## Task directions
Run through the records and, wherever a line holds the word "Close", return that line.

## Supplied entries
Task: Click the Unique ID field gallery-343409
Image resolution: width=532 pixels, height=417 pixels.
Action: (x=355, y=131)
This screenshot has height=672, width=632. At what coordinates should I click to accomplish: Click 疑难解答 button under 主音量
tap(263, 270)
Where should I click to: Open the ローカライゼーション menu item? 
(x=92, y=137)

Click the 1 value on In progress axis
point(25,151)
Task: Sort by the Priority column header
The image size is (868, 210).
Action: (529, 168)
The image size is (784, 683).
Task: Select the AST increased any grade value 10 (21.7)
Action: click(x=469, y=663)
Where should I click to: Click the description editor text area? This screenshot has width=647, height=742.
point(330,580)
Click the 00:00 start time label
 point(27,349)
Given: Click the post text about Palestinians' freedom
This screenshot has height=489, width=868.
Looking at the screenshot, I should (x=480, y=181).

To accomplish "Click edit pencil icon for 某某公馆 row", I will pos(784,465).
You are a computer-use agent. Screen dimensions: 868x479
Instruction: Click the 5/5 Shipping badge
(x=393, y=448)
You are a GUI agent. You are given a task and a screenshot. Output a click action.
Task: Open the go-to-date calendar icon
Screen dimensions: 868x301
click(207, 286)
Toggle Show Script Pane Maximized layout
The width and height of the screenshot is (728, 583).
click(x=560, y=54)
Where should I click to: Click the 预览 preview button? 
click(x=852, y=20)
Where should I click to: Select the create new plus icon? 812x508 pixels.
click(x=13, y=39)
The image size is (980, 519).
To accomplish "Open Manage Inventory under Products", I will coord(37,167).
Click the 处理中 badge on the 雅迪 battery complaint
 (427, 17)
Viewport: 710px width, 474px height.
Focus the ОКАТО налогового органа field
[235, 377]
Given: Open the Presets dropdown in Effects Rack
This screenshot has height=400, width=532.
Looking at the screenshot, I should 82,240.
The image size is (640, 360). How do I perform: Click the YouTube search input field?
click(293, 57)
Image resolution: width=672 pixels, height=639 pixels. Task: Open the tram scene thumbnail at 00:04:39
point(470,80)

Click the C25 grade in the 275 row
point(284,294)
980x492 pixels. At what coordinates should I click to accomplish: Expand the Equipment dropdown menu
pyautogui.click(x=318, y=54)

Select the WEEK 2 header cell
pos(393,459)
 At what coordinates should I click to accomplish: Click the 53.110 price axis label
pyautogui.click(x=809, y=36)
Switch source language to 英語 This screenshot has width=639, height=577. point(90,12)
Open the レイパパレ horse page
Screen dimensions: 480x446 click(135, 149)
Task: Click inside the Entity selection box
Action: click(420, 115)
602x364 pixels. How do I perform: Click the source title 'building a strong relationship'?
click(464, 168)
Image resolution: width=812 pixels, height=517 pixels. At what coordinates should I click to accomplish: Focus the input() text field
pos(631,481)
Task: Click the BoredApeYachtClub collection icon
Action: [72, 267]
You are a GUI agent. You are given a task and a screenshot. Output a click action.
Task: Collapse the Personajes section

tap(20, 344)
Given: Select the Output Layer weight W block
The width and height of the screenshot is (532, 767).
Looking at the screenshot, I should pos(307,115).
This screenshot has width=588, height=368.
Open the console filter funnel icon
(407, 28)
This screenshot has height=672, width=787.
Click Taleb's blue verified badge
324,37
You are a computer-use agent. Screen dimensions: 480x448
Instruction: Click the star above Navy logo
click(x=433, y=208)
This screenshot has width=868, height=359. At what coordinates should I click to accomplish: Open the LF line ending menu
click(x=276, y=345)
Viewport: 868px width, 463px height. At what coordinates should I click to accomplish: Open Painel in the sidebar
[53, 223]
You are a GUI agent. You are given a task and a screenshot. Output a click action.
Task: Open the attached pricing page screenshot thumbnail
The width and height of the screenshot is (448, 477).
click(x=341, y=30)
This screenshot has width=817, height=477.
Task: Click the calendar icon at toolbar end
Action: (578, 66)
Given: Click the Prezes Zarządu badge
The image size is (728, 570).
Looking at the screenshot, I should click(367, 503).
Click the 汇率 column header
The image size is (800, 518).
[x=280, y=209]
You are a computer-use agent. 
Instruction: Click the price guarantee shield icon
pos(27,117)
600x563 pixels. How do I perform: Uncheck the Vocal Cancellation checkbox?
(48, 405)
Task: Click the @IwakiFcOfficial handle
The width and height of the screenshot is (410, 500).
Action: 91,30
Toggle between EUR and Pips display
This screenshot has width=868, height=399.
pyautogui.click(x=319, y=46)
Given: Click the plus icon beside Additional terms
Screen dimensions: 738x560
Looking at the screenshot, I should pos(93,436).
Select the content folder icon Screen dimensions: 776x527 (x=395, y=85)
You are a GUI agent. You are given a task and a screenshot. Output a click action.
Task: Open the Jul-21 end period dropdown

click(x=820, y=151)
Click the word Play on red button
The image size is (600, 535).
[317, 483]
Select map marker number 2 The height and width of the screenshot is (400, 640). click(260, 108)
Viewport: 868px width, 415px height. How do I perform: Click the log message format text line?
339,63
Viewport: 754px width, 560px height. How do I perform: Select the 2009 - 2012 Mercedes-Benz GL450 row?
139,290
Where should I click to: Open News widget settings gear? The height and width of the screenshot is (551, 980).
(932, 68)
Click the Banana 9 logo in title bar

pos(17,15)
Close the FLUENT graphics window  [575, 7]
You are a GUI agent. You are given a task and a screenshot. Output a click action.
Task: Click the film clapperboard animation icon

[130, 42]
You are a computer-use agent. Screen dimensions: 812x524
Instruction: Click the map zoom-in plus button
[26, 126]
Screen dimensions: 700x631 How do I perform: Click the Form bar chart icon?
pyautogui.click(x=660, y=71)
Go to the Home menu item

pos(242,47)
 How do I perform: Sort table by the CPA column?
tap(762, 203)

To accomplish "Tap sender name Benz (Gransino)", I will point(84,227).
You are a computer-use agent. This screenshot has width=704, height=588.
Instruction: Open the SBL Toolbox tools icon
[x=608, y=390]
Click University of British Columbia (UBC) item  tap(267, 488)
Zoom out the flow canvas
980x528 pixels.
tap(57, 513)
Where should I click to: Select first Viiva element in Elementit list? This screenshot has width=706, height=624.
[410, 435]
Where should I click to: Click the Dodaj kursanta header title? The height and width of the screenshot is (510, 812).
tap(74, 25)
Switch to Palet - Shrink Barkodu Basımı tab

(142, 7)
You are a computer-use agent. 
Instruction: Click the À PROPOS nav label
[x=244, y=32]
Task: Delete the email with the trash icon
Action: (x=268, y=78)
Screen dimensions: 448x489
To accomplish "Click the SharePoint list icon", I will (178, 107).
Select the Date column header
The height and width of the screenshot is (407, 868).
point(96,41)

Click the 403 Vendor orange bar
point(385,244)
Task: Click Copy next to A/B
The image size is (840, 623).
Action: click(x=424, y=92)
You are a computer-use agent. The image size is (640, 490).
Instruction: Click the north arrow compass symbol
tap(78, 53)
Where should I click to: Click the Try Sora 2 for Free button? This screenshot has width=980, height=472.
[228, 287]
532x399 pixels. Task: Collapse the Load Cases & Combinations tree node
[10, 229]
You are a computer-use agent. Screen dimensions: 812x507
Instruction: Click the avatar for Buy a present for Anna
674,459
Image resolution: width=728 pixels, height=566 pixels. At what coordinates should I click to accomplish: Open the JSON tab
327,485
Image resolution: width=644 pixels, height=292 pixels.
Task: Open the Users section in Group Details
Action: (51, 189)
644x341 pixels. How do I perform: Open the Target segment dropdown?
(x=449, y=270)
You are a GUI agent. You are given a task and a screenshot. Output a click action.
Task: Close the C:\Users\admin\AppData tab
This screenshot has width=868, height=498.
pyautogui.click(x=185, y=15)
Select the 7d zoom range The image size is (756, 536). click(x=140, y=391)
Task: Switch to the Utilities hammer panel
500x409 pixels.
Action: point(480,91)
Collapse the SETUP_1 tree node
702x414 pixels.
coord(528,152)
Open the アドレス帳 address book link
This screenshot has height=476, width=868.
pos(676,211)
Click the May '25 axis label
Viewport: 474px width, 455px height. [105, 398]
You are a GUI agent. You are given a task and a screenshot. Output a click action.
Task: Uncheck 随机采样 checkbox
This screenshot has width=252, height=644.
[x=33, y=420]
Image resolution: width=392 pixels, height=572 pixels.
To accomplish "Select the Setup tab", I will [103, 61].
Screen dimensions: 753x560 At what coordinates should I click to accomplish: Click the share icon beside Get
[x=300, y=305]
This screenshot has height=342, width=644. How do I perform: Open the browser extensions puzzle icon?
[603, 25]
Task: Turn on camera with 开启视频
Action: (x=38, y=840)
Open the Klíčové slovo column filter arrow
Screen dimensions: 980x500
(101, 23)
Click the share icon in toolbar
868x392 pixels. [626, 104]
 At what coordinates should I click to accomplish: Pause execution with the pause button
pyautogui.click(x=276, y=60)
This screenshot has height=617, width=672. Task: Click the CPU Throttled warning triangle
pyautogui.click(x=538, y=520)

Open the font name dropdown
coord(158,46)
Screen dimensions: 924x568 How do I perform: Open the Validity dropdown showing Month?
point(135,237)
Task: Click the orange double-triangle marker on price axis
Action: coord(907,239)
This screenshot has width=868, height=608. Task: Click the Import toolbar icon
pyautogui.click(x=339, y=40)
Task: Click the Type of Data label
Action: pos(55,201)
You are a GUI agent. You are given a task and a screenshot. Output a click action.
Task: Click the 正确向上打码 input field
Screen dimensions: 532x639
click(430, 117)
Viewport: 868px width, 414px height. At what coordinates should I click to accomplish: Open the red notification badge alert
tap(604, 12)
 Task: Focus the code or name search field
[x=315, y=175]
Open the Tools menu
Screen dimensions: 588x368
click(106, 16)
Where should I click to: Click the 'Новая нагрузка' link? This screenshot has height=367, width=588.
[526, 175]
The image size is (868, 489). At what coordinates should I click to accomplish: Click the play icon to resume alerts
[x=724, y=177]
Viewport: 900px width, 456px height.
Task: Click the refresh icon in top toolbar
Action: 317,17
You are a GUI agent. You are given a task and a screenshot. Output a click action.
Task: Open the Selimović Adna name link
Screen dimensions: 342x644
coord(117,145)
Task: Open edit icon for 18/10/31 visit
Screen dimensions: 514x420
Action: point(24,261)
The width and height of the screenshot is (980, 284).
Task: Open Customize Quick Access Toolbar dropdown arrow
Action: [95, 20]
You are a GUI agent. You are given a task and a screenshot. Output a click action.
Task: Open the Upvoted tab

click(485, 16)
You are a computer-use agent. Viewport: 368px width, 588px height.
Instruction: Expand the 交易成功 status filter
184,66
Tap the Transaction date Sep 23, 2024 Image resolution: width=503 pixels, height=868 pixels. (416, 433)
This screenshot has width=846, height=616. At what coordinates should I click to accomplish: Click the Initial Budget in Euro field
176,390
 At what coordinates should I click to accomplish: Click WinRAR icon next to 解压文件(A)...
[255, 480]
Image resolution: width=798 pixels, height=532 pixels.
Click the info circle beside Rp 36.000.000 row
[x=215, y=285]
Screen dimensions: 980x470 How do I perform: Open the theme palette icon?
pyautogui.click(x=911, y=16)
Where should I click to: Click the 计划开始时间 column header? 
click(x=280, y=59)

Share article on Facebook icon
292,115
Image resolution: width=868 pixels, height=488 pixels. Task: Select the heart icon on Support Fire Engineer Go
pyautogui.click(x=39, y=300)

## Task solution
Close the FLUENT graphics window  [575, 7]
Task: Close the C:\Users\admin\AppData tab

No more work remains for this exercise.